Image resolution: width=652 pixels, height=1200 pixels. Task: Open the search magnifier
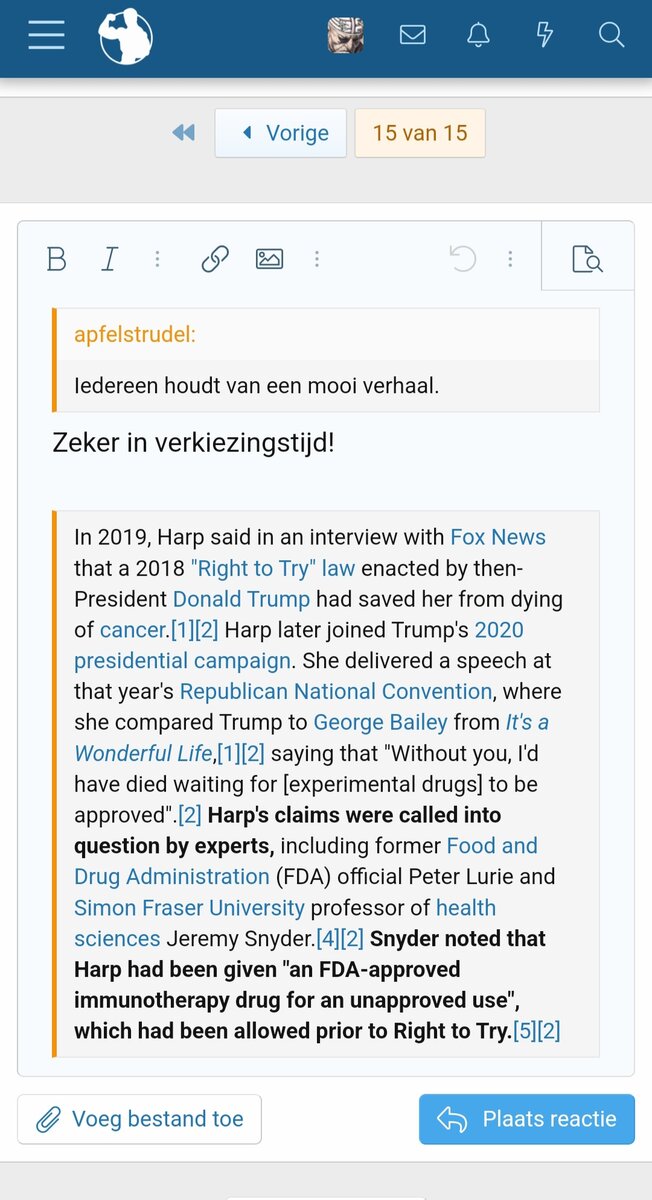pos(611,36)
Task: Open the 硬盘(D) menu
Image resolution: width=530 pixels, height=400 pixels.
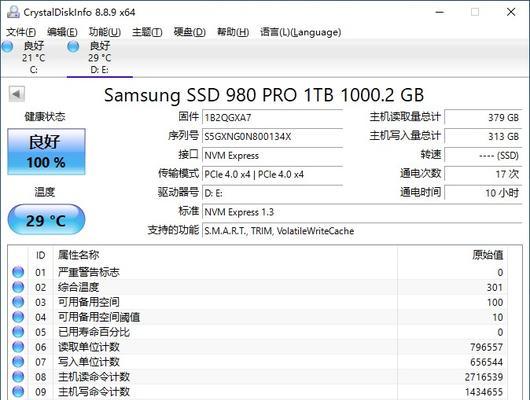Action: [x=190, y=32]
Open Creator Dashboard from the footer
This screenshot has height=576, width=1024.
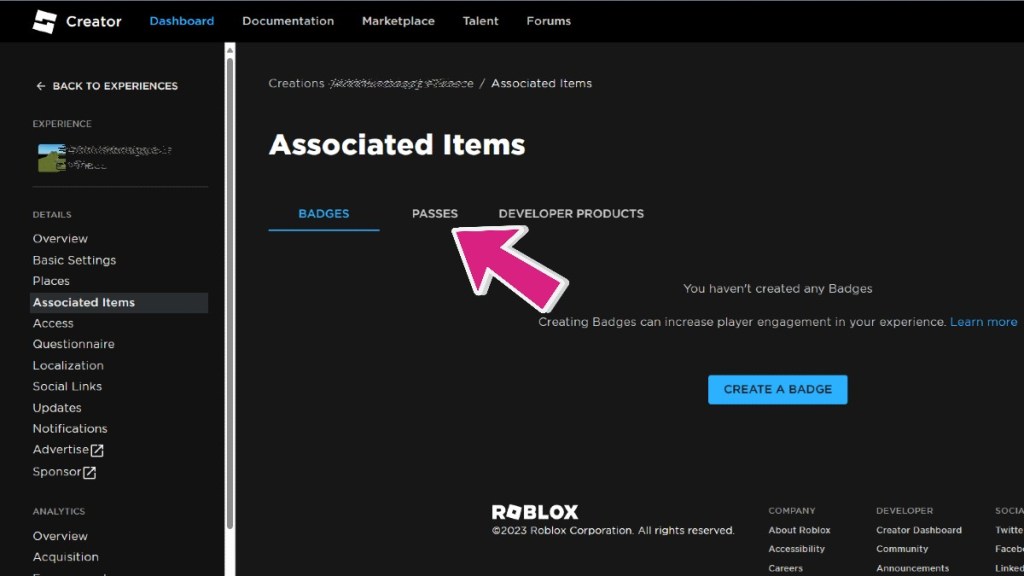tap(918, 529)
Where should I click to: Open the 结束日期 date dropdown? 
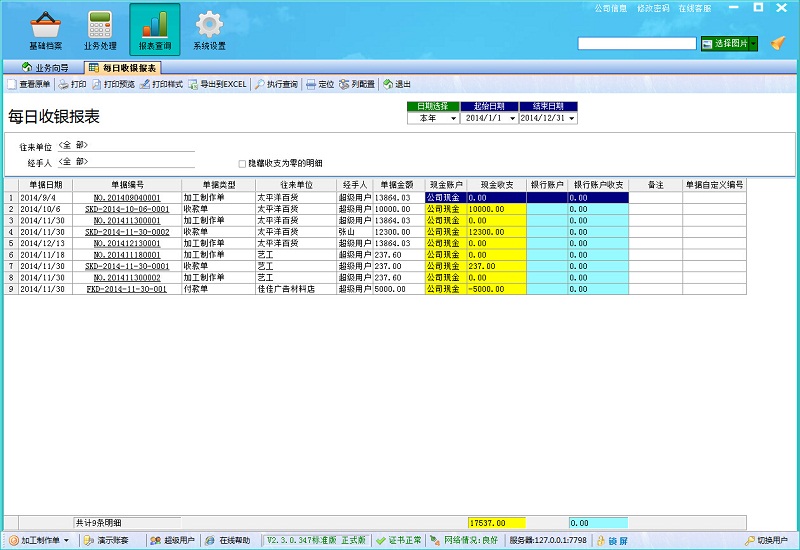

> **Try it**
Starting at the line that contains "Task: Open the 硬盘(D) menu", write out every line through the end of the entries, both ends included, without any pictures.

> **Reply to the task**
Task: Open the 硬盘(D) menu
Image resolution: width=530 pixels, height=400 pixels.
Action: [x=190, y=32]
Open Creator Dashboard from the footer
This screenshot has height=576, width=1024.
tap(918, 529)
Where should I click to: Open the 结束日期 date dropdown? 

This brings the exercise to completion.